Taking into consideration a volume weight = 16 pounds originally extends a springs \frac{8}{3} feet but is extracted to resting at 2 feet beneath balance position.

The mass value is =

W=mg\\m=\frac{w}{g}\\m=\frac{16}{32}\\m= \frac{1}{2} slug\\

The source of the hooks law is stable,

16= \frac{8}{3} k \\\\8k=16 \times 3 \\\\k=16\times \frac{3}{8} \\\\k=6 \frac{lb}{ft}\\\\

Number \frac{1}{2}  times the immediate speed, i.e .. Damping force

\frac{1}{2} \frac{d^2 x}{dt^2} = -6x-\frac{1}{2}\frac{dx}{dt}+10 \cos 3t \\\\\frac{1}{2}  \frac{d^2 x}{dt^2}+ \frac{1}{2}\frac{dx}{dt}+6x =10 \cos 3t \\ \\\frac{d^2 x}{dt^2} +\frac{dx}{dt}+12x=20\cos 3t \\\\

The m^2+m+12=0 and m is an auxiliary equation,

m=\frac{-1 \pm \sqrt{1-4(12)}}{2}\\\\m=\frac{-1 \pm \sqrt{47i}}{2}\\\\\ m1= \frac{-1 + \sqrt{47i}}{2} \ \ \ \ or\ \ \ \ \  m2 =\frac{-1 - \sqrt{47i}}{2}

Therefore, additional feature

x_c (t) = e^{\frac{-t}{2}}[C_1 \cos \frac{\sqrt{47}}{2}t+ C_2 \sin \frac{\sqrt{47}}{2}t]

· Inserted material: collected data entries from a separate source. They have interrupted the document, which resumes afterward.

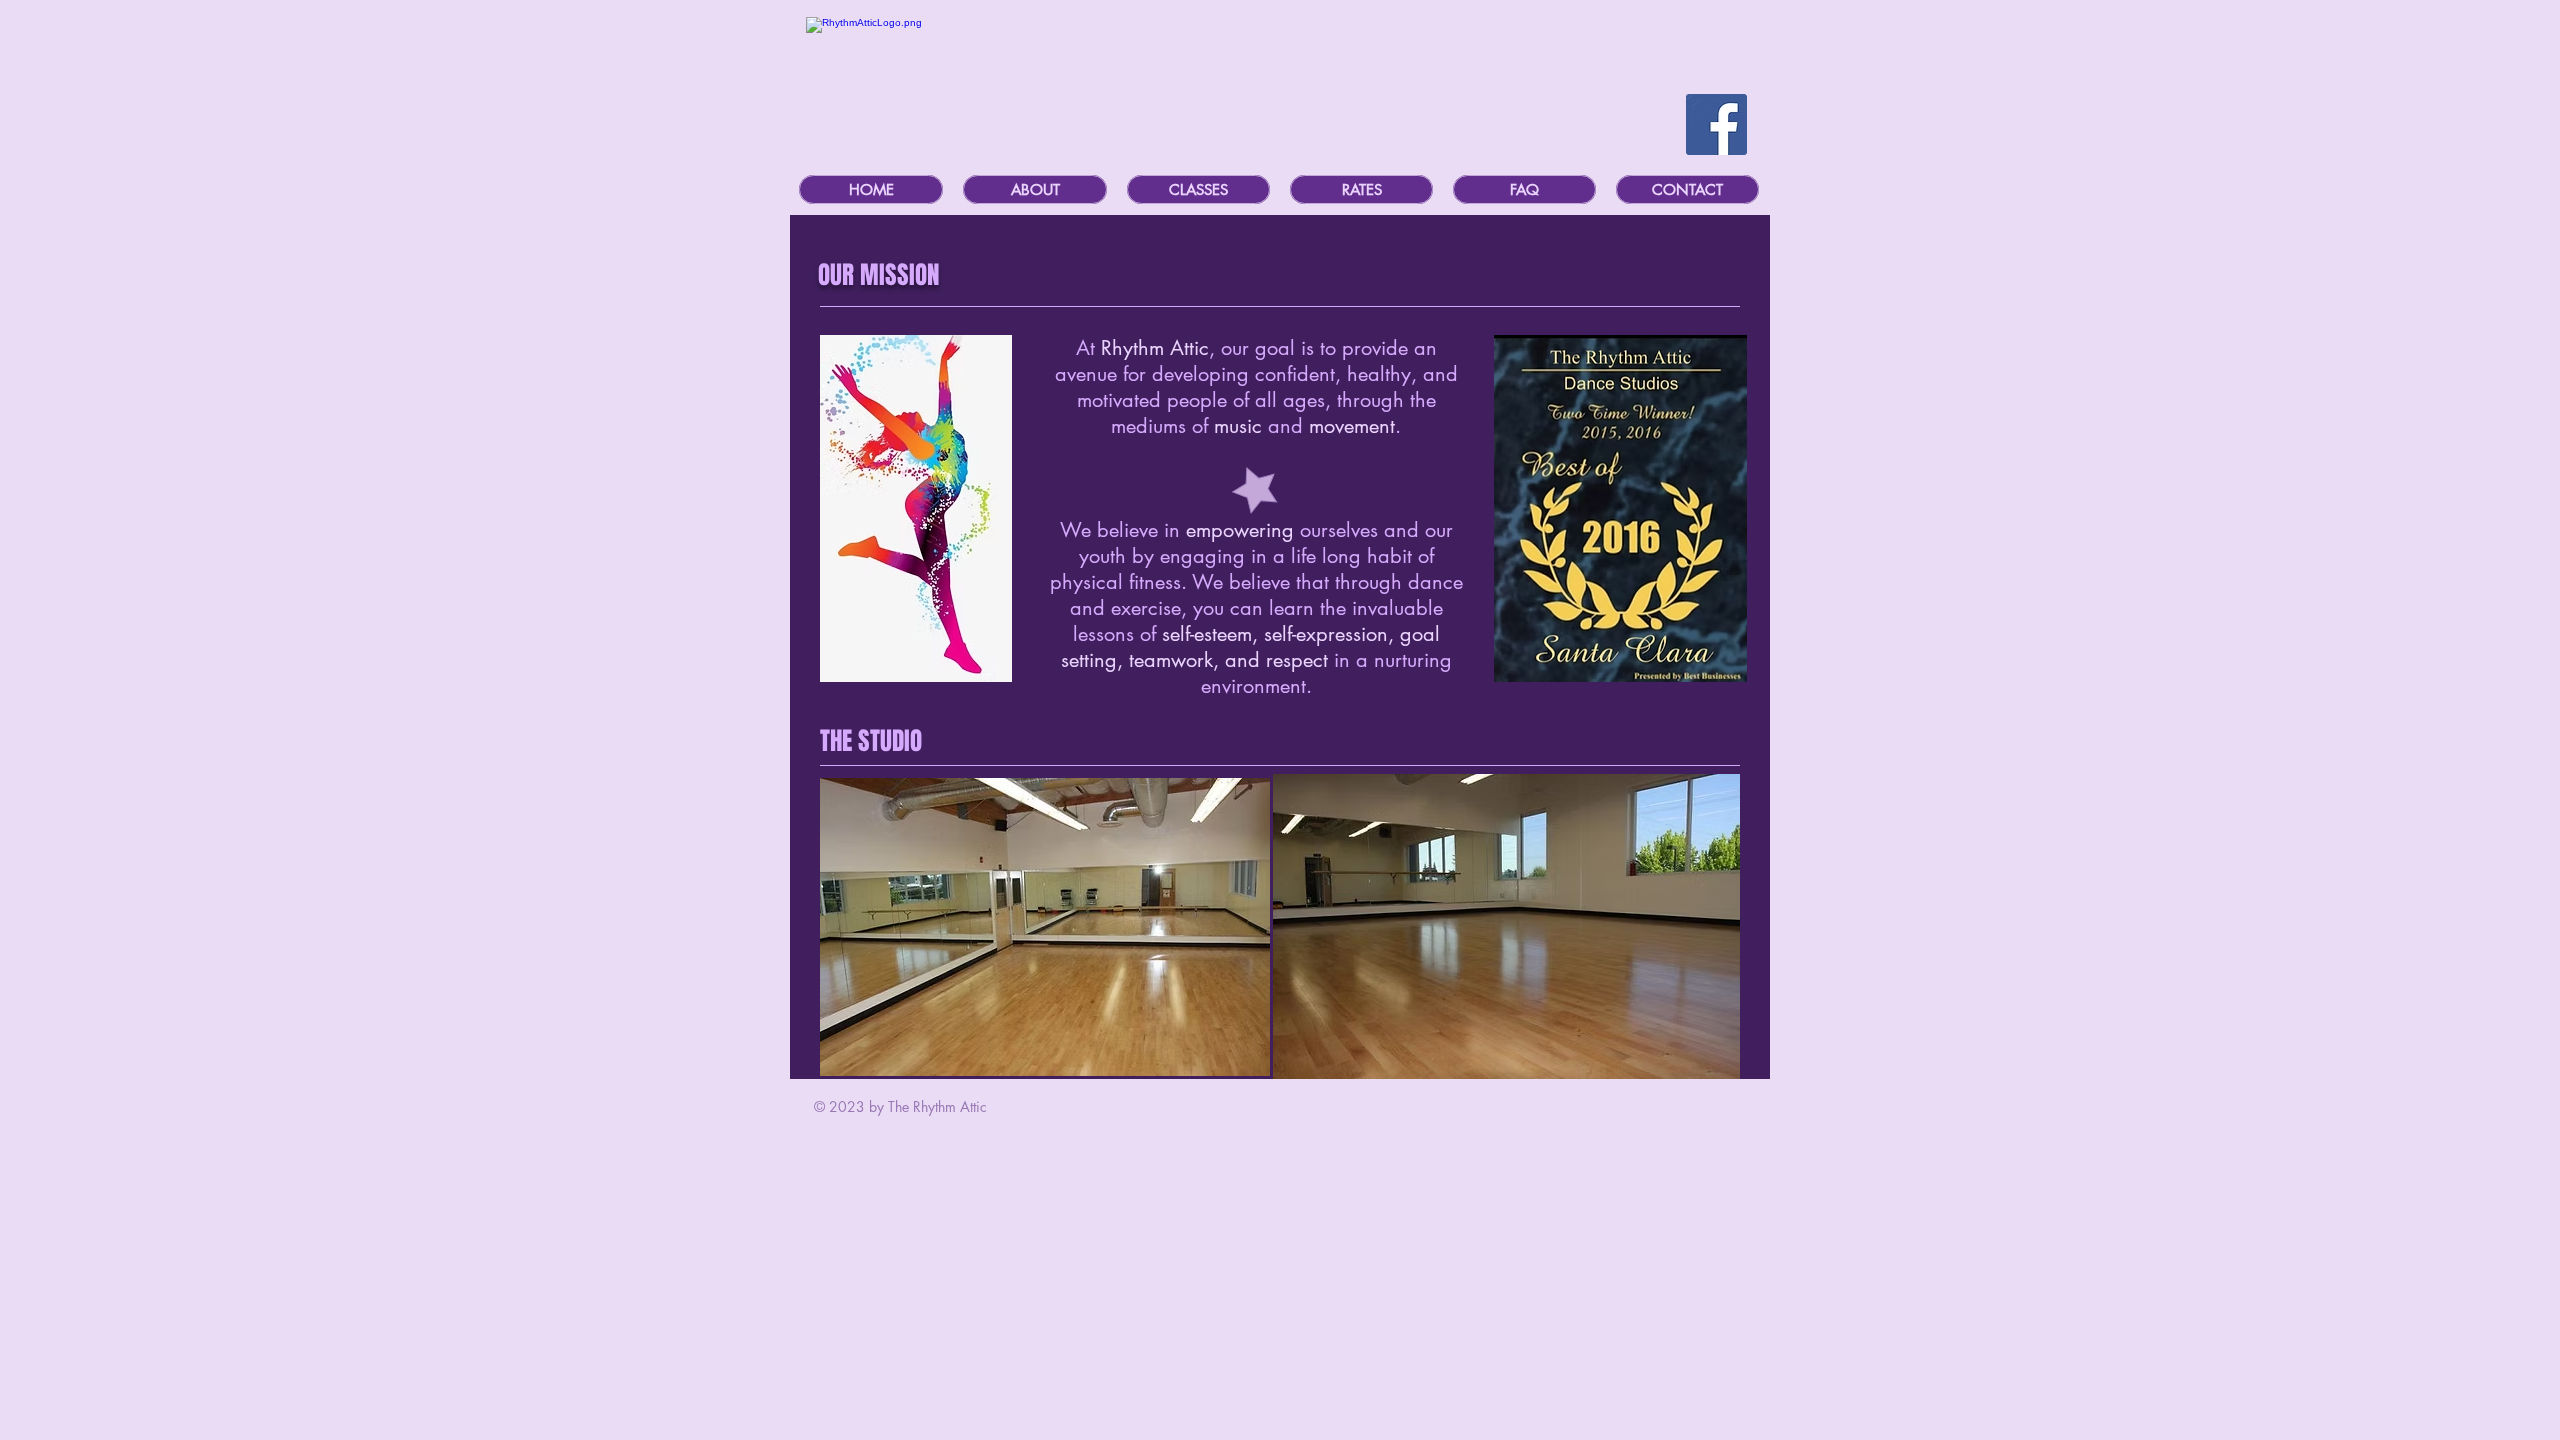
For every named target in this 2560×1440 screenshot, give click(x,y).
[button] (1035, 189)
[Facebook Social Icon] (1716, 124)
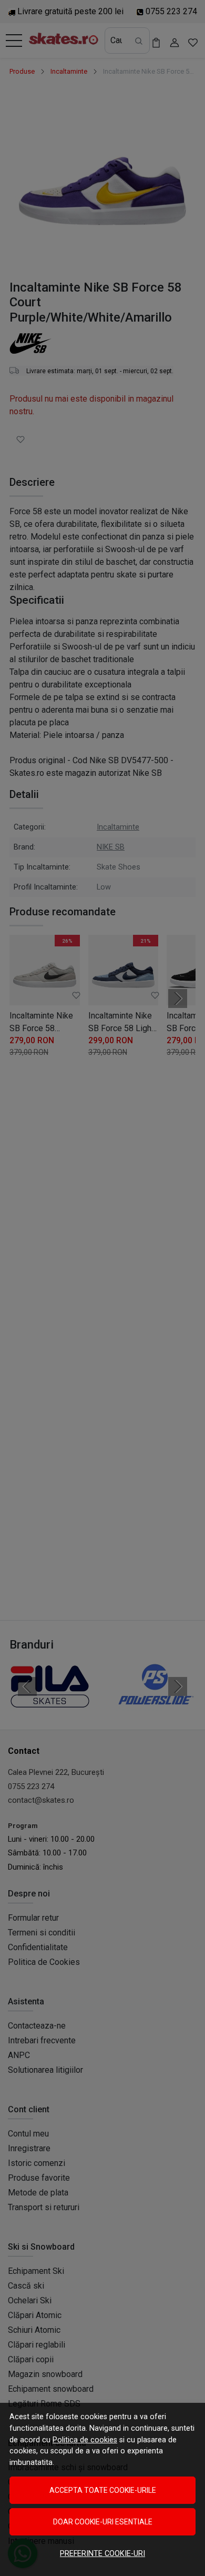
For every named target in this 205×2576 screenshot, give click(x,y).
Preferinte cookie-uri (102, 2553)
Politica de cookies (85, 2439)
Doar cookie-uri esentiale (102, 2522)
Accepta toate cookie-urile (102, 2490)
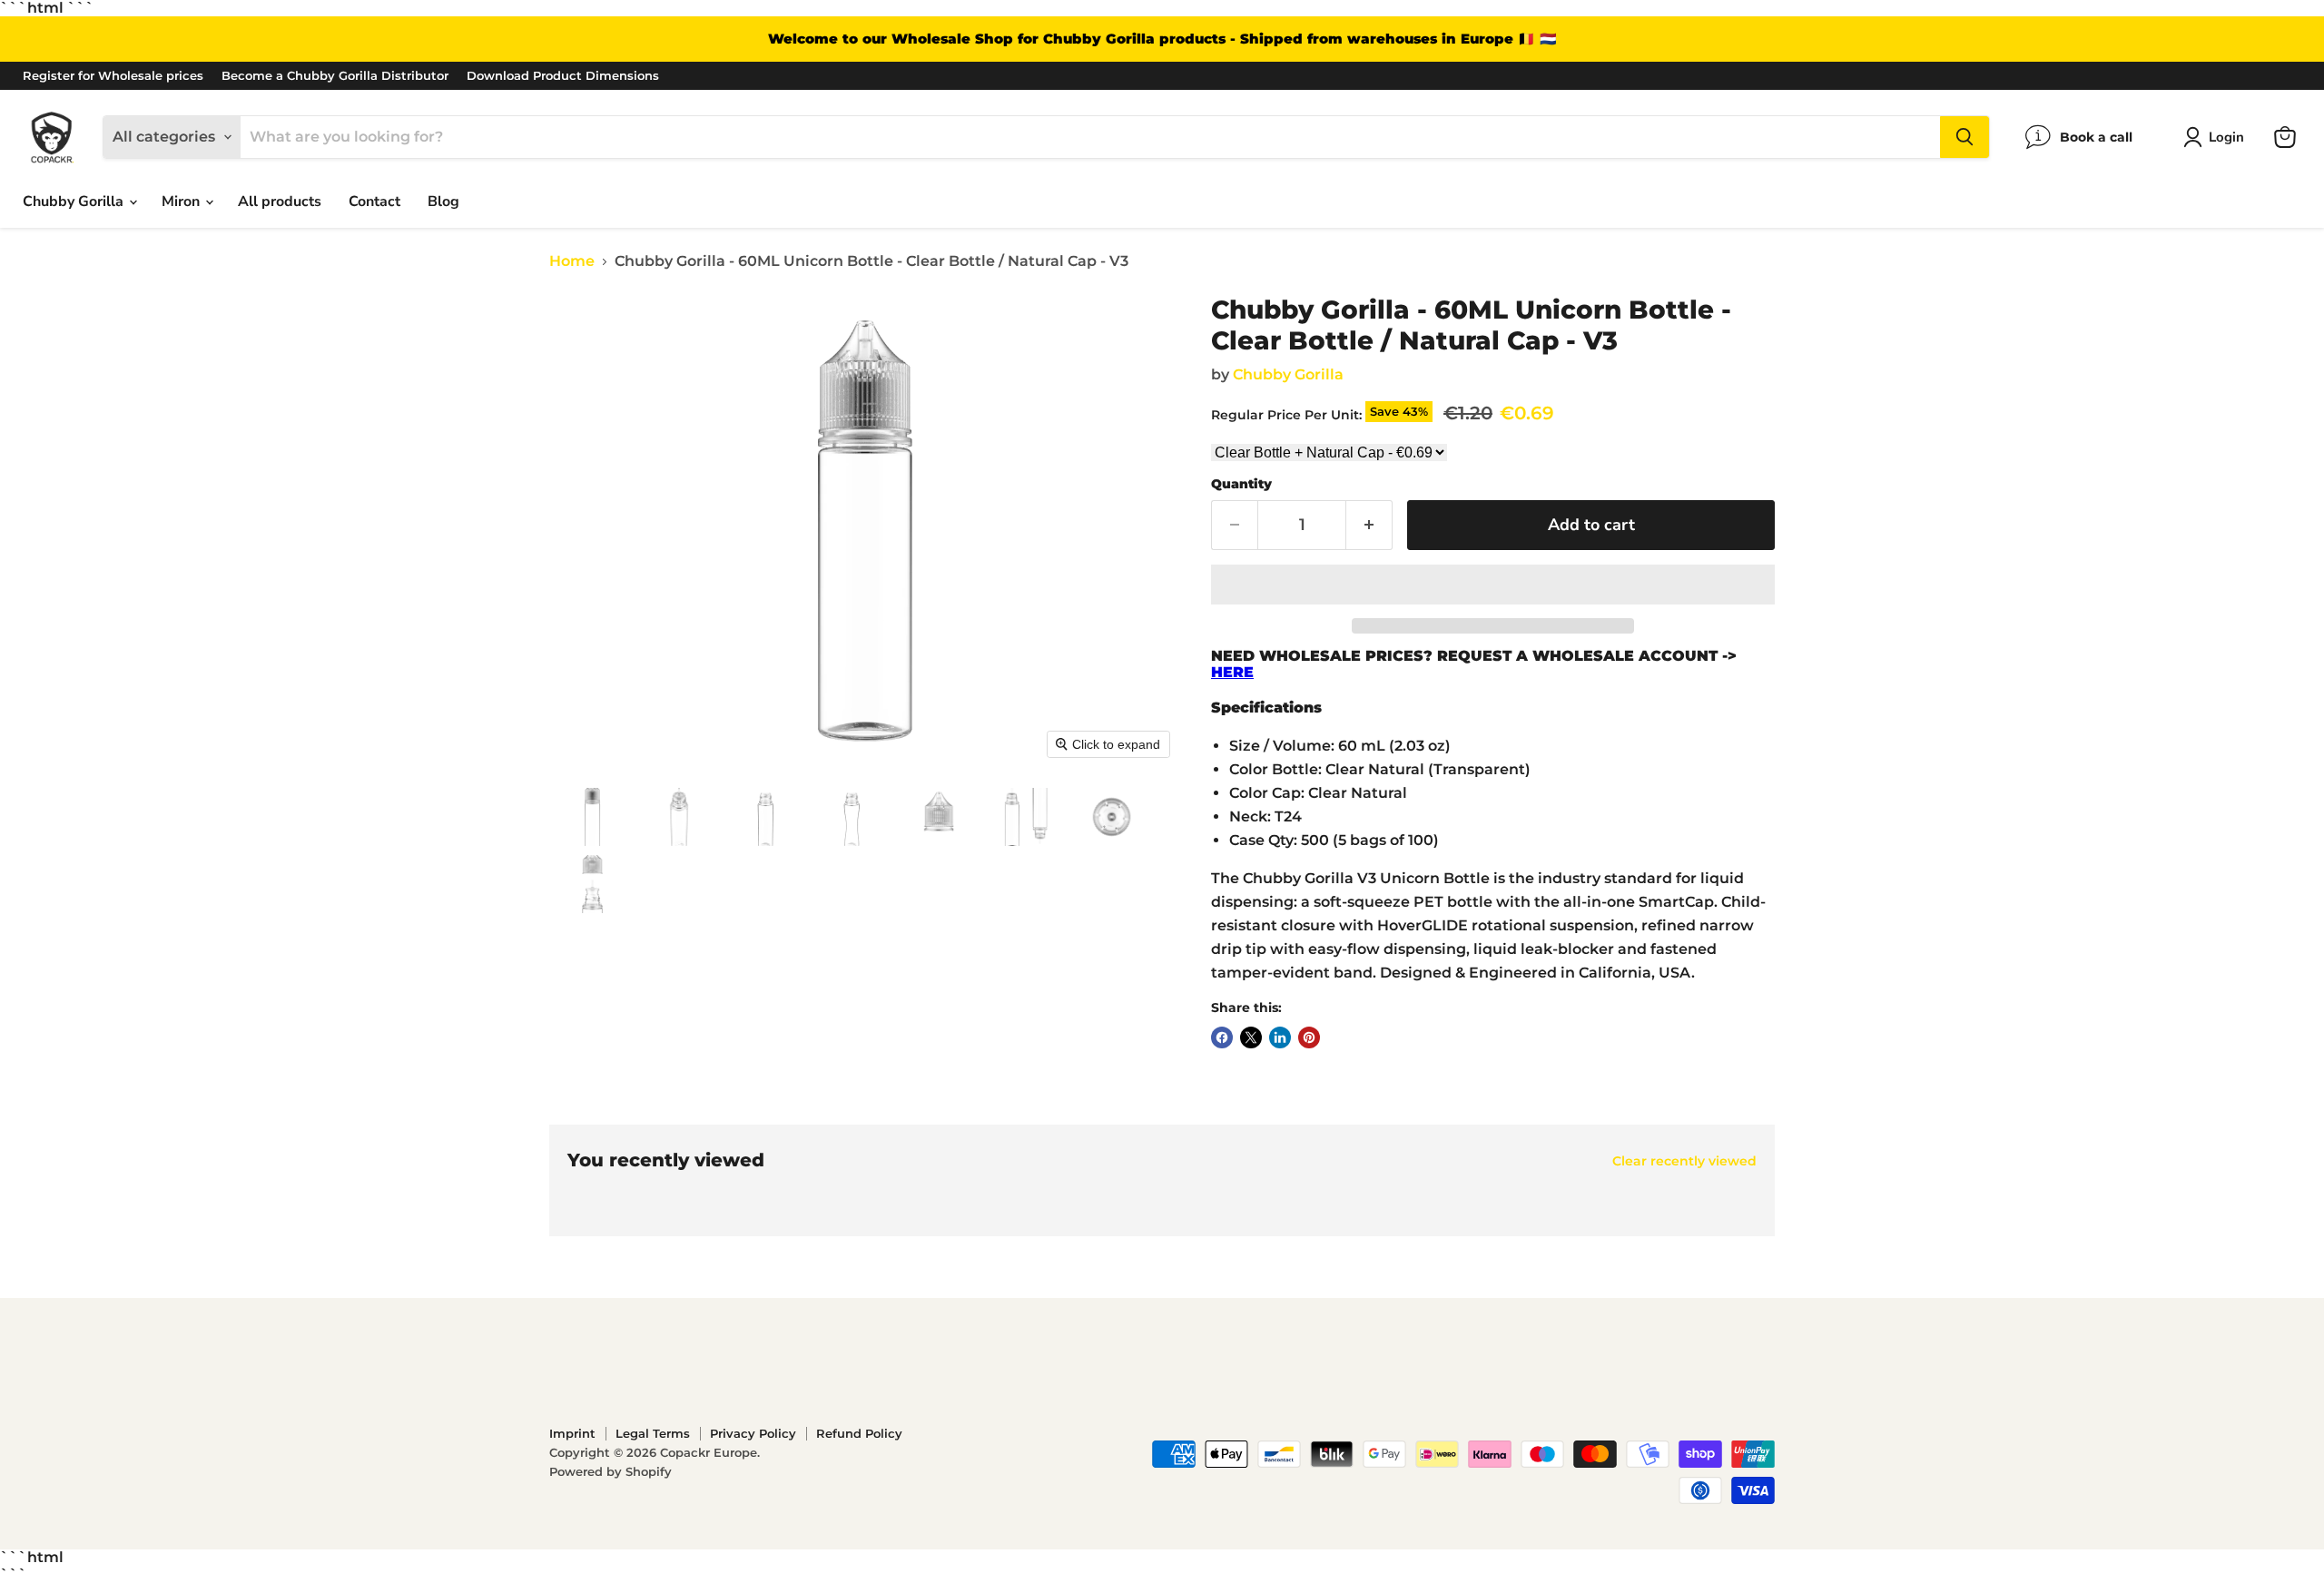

Use the form of uncertain coefficients to find a particular solution.  

Assume that solution equation,

x_p = Acos(3t)+B sin(3t) \\x_p'= -3A sin (3t) + 3B cos (3t)\\x_p}^{n= -9 Acos(3t) -9B sin (3t)\\

These values are replaced by equation ( 1):

\frac{d^2x}{dt}+\frac{dx}{dt}+ 12x=20 \cos(3t) -9 Acos(3t) -9B sin (3t) -3Asin(3t)+3B cos (3t) + 12A cos (3t) + 12B sin (3t)\\\\3Acos 3t + 3B sin 3t - 3Asin 3t + 3B cos 3t= 20cos(3t)\\(3A+3B)cos3t -(3A-3B)sin3t = 20 cos (3t)\\

Going to compare cos3 t and sin 3 t coefficients from both sides,  

The cost3 t is 3A + 3B= 20 coefficients  

The sin 3 t is 3B -3A = 0 coefficient  

The two equations solved:

3A+3B = 20 \\\frac{3B -3A=0}{}\\6B=20\\B= \frac{20}{6}\\B=\frac{10}{3}\\

Replace the very first equation with the meaning,

3B -3A=O\\3(\frac{10}{3})-3A =0\\A= \frac{10}{3}\\

equation is

x_p\\\\\frac{10}{3} cos (3 t) + \frac{10}{3} sin (3t)

The ultimate plan for both the equation is therefore

x(t)= e^\frac{-t}{2} (c_1 cos \frac{\sqrt{47}}{2}t)+c_2\sin\frac{\sqrt{47}}{2}t)+\frac{10}{3}\cos (3t)+\frac{10}{3}\sin (3t)

Initially, the volume of rest x(0)=2 and x'(0) is extracted by rest i.e.  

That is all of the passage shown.